The task:
Scan the records beneath this line for the line holding "This screenshot has width=1568, height=641." and the line holding "Toggle ascending sort arrow next to Name", then transcribe exactly those two and all lines between.

Data shown:
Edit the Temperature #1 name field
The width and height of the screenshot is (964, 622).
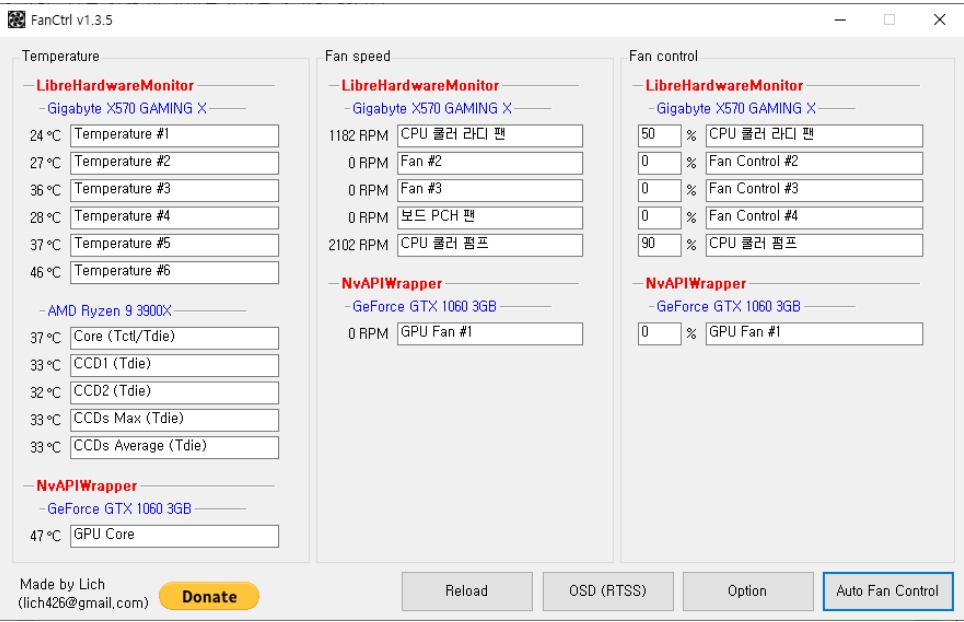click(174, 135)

...

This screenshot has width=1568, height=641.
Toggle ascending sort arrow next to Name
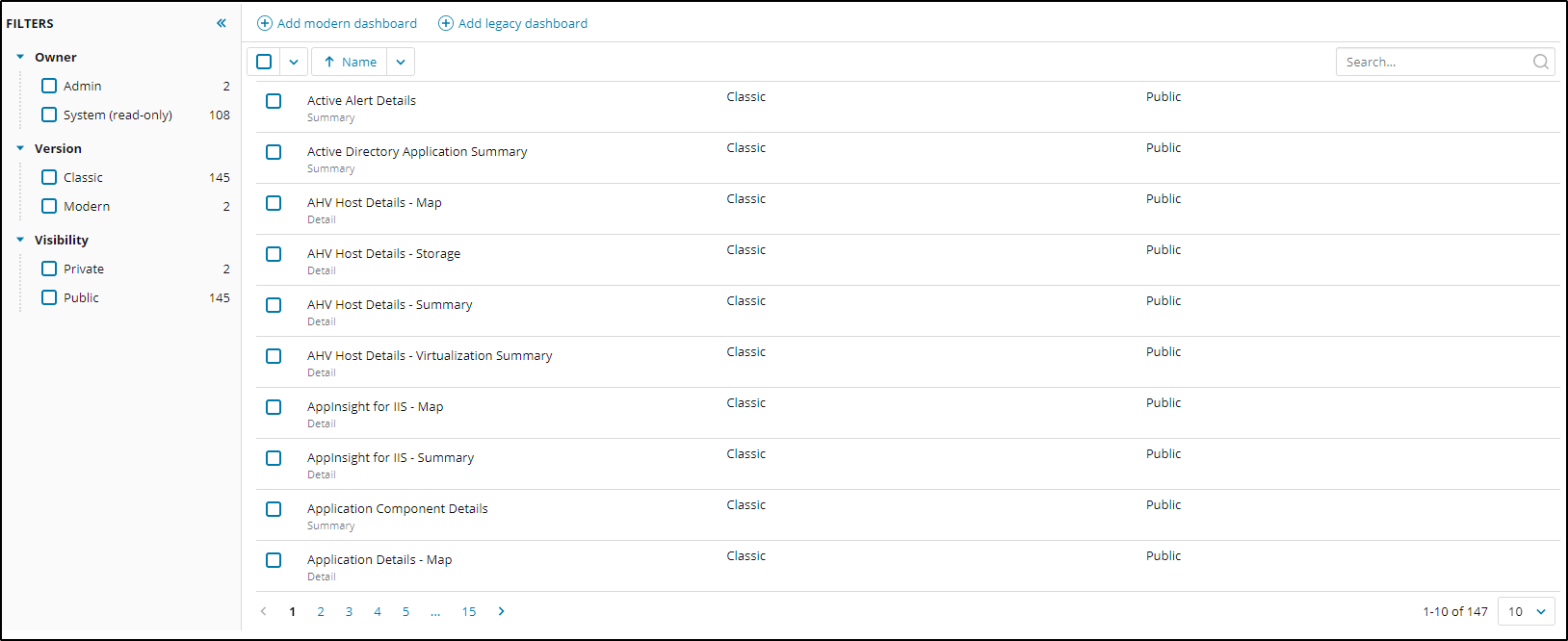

---

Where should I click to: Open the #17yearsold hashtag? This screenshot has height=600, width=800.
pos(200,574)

Answer for this exercise:
This screenshot has width=1568, height=641.
Toggle ascending sort arrow next to Name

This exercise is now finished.